> [TEXTE EXTRAIT]
Combien de gens hésitent à ouvrir ce livre? L’innommable tabou qu’est l’inceste effraie. À tous, je dis de lire ce livre. Pour contrer la stratégie d’évitement qui consiste à ne pas parler de viol d’enfants, mais surtout parce que ce récit est tout sauf rébarbatif et lourd. D’une saisissante beauté, Triste tigre évite ce que Neige Sinno craignait le plus, soit d’être lue à cause du sujet de son livre et non de sa qualité littéraire.

On entre sans jamais vouloir le quitter, ce récit sobre et direct mené avec virtuosité. La parole simple et complice de Sinno, d’une clairvoyance loin de toute esbroufe, raconte d’emblée les faits indicibles : les agressions sexuelles qu’elle a subies de l’âge de 7 à 14 ans et menées par son beau-père. « Comment un homme peut avoir une érection devant un enfant de sept ans à l’idée de ce qu’il va lui faire? », se demande-t-elle, osant ces mots tus dans les récits souvent elliptiques de l’inceste.

> [DONNÉES ENREGISTRÉES]
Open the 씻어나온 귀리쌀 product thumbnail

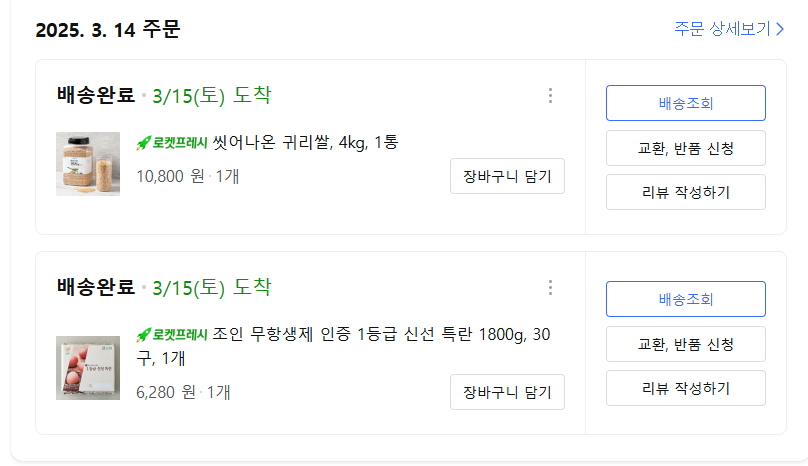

> [CONSIGNE 1]
Recopiez, dans la critique de Triste tigre, le passage allant de « On entre sans » jusqu'à « elliptiques de l’inceste. ».
> [CONSIGNE 2]
D'après la critique de Triste tigre, entre quels âges Neige Sinno a-t-elle subi les agressions sexuelles de son beau-père ?
> [CONSIGNE 3]
Prolongez la critique de Triste tigre à partir de sa dernière phrase.

> [RÉSULTAT ATTENDU 1]
On entre sans jamais vouloir le quitter, ce récit sobre et direct mené avec virtuosité. La parole simple et complice de Sinno, d’une clairvoyance loin de toute esbroufe, raconte d’emblée les faits indicibles : les agressions sexuelles qu’elle a subies de l’âge de 7 à 14 ans et menées par son beau-père. « Comment un homme peut avoir une érection devant un enfant de sept ans à l’idée de ce qu’il va lui faire? », se demande-t-elle, osant ces mots tus dans les récits souvent elliptiques de l’inceste.

> [RÉSULTAT ATTENDU 2]
De l'âge de 7 à 14 ans.

> [RÉSULTAT ATTENDU 3]
Sinno grandit au sein d’une famille de hippies néoruraux vivant dans une extrême précarité. Elle garde le silence au sujet des abus sexuels, sachant que si son agresseur est arrêté, sa mère tombera dans l’indigence avec quatre enfants et un salaire de femme de ménage. Au-delà des faits, Sinno entame une quête de vérité et construit par touches successives une étude sociologique, psychologique et philosophique de l’inceste n’épargnant aucune piste de compréhension. Elle fait dialoguer son récit personnel avec les représentations des tueurs en série, des extraits de Lolita et d’autres œuvres littéraires et récits d’inceste, revoyant les contes pour enfants, s’identifiant au Petit Chaperon rouge, à Boucle d’or ou à Alice au pays des merveilles. « D’ailleurs on sait ce qui leur arrive à ces gamines trop innocentes et trop délurées à la fois. […] L’innocence […], ce qui attire, c’est peut-être la possibilité de la détruire. » Sinno radiographie avec nuance l’étrange fascination que nous avons pour les monstres, la place si difficile à prendre pour une victime même quand elle sort du silence, l’ombre qui la suit toute sa vie. Au fil de ces pages poignantes et courageuses dédiées à la noirceur du terrible trauma, on trouve des éclats de lumière, la beauté d’une parole déliée qui se bat pour sa survie, pour ne pas tomber. Sinno s’abreuve de tout ce qui peut élargir le regard, résiste au mythe de la survivante sauvée par la parole ou la littérature. Il n’y a jamais de fin heureuse pour les histoires d’abus sexuels dans l’enfance, écrit-elle, « parce que ce n’est pas fini. Ni pour moi, ni pour vous, ni pour personne […] tant qu’un enfant vivra cela ». Celui ou celle qui écrit n’est pas sauvé parce qu’il parle, il est déjà sorti de l’enfer pour pouvoir le faire, nous rappelle Sinno.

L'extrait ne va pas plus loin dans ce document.